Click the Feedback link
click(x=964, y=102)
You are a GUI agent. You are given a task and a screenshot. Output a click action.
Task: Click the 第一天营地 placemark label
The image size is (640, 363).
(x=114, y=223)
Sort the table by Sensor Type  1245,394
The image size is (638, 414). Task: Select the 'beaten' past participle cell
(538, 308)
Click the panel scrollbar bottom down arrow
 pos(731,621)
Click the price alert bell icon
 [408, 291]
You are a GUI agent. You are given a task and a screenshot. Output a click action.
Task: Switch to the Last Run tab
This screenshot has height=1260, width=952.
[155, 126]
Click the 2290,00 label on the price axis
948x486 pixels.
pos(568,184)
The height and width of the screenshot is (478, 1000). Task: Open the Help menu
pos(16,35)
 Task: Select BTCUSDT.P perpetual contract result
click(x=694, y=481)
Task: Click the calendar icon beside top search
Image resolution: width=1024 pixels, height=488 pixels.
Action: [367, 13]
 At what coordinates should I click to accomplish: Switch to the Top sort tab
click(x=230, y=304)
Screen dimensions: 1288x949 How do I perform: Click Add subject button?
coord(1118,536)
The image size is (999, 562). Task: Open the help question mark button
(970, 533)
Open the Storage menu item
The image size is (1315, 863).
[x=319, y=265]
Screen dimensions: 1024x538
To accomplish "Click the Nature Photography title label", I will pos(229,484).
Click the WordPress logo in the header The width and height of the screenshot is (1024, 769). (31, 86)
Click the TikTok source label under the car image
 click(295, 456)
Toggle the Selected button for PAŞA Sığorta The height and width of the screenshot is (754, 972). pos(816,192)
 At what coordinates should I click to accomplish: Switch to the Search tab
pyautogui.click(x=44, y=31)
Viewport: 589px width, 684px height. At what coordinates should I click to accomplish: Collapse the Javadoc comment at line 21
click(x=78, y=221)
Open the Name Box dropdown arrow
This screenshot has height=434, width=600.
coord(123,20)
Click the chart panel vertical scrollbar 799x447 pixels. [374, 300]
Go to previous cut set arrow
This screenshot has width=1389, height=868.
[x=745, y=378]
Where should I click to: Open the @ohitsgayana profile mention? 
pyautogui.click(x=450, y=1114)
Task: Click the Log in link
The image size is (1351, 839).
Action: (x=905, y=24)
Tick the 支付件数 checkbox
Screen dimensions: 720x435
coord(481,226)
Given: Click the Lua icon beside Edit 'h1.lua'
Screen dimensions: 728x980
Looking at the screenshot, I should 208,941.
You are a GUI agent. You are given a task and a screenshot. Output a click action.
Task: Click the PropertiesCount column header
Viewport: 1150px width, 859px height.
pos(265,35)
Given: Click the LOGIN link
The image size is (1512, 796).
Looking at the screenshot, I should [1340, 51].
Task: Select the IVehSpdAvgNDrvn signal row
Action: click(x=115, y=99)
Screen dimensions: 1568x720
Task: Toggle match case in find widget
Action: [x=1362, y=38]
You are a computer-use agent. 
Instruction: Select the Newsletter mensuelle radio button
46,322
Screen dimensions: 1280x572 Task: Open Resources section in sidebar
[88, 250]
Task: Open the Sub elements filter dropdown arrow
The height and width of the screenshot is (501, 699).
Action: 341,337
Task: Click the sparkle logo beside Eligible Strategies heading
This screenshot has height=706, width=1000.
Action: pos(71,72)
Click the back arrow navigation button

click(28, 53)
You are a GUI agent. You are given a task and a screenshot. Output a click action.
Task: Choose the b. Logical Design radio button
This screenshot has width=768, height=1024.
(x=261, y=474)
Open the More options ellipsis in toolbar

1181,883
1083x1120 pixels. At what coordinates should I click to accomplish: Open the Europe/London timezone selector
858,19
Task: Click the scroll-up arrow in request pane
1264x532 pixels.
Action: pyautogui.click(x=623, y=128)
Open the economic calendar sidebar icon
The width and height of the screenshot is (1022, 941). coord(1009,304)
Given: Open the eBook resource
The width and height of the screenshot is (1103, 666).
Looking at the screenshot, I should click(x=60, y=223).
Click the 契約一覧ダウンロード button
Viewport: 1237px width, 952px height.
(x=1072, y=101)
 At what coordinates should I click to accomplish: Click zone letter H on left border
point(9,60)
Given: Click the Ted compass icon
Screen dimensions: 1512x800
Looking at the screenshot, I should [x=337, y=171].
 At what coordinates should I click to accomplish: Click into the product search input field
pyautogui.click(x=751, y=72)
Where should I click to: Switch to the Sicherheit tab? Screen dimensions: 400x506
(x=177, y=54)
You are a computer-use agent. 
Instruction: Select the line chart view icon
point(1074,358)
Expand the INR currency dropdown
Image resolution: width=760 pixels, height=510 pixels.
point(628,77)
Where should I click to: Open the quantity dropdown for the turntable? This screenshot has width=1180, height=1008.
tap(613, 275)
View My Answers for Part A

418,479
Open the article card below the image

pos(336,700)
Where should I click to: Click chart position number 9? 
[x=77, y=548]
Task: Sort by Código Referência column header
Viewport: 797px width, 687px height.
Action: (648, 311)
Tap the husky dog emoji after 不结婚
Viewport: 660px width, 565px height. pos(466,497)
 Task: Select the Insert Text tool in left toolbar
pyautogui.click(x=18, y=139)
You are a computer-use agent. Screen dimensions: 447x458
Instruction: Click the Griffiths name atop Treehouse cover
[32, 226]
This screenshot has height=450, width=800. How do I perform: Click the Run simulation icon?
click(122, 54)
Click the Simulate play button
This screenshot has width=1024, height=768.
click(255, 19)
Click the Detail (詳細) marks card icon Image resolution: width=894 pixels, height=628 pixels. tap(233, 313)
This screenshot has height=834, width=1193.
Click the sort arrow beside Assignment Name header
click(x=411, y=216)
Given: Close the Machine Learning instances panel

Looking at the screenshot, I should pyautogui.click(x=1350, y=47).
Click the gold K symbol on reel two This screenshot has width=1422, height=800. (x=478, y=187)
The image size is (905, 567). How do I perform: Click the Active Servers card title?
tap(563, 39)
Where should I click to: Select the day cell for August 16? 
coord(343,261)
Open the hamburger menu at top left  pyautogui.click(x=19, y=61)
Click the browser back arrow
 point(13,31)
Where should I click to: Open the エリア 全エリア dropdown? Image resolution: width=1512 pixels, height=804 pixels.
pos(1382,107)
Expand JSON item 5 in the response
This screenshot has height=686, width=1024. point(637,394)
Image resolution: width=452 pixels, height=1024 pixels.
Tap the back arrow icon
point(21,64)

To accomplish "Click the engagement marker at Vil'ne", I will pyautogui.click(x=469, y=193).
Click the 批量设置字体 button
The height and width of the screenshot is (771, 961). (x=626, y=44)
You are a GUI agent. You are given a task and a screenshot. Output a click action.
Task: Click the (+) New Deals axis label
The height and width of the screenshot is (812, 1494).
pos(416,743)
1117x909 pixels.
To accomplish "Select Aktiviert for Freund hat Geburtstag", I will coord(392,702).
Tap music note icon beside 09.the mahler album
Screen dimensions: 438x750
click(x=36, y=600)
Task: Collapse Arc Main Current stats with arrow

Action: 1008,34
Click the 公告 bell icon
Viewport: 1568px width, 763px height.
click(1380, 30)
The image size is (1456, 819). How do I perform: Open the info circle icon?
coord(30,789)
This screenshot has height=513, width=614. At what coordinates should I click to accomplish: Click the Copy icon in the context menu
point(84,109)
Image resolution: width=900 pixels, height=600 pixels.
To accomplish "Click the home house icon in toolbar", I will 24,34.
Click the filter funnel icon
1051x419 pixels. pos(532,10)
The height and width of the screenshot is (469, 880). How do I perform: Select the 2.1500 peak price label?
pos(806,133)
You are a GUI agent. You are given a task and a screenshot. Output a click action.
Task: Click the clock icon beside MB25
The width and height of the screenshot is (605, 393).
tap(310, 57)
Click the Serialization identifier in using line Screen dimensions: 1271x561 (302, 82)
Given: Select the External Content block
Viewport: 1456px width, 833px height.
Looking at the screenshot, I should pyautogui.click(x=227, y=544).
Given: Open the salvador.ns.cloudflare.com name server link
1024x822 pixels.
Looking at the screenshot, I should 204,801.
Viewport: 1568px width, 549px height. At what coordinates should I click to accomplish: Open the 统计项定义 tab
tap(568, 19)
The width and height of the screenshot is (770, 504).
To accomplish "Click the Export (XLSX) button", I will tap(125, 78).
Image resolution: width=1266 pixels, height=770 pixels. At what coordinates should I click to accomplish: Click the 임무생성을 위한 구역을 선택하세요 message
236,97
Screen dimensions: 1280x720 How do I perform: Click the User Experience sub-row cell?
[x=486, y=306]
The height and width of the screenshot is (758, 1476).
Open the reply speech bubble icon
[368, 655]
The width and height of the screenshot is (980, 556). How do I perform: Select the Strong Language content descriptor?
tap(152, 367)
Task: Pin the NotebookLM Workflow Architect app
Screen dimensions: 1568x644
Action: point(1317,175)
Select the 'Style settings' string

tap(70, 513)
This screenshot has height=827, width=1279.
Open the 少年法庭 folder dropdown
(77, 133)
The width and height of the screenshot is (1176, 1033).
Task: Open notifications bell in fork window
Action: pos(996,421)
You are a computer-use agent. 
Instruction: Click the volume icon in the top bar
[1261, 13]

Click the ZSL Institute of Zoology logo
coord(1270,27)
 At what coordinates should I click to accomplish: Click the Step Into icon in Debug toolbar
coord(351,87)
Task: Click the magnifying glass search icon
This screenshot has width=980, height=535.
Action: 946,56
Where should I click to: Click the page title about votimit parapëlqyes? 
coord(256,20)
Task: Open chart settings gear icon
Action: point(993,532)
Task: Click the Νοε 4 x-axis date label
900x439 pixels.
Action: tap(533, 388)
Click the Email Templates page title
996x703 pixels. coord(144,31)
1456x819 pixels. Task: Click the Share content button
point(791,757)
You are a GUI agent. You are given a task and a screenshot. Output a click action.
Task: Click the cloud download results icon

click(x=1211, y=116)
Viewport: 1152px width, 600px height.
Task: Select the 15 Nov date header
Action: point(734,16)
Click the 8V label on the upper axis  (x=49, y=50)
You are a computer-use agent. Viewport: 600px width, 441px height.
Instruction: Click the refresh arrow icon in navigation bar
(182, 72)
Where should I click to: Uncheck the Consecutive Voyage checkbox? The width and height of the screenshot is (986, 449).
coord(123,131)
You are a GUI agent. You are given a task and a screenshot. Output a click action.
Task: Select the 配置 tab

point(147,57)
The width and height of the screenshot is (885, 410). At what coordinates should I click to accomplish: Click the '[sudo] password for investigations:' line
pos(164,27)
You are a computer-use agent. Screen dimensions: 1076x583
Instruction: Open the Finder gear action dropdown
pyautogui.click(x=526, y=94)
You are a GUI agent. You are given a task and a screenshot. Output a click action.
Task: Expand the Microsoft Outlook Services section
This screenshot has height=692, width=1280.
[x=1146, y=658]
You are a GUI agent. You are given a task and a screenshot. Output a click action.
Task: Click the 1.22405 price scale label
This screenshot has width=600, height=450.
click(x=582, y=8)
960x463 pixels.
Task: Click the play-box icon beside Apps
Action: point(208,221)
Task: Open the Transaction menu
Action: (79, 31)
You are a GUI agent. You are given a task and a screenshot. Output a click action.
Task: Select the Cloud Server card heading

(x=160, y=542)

◆ ◆ ◆ ◆ ◆

[Work required]:
Show a copy of each line from the records above in which the string "will" occurs.

[The completed task]:
To accomplish "Click the Nature Photography title label", I will pos(229,484).
To accomplish "Click the engagement marker at Vil'ne", I will pyautogui.click(x=469, y=193).
To accomplish "Select Aktiviert for Freund hat Geburtstag", I will coord(392,702).
To accomplish "Click the home house icon in toolbar", I will 24,34.
To accomplish "Click the Export (XLSX) button", I will tap(125, 78).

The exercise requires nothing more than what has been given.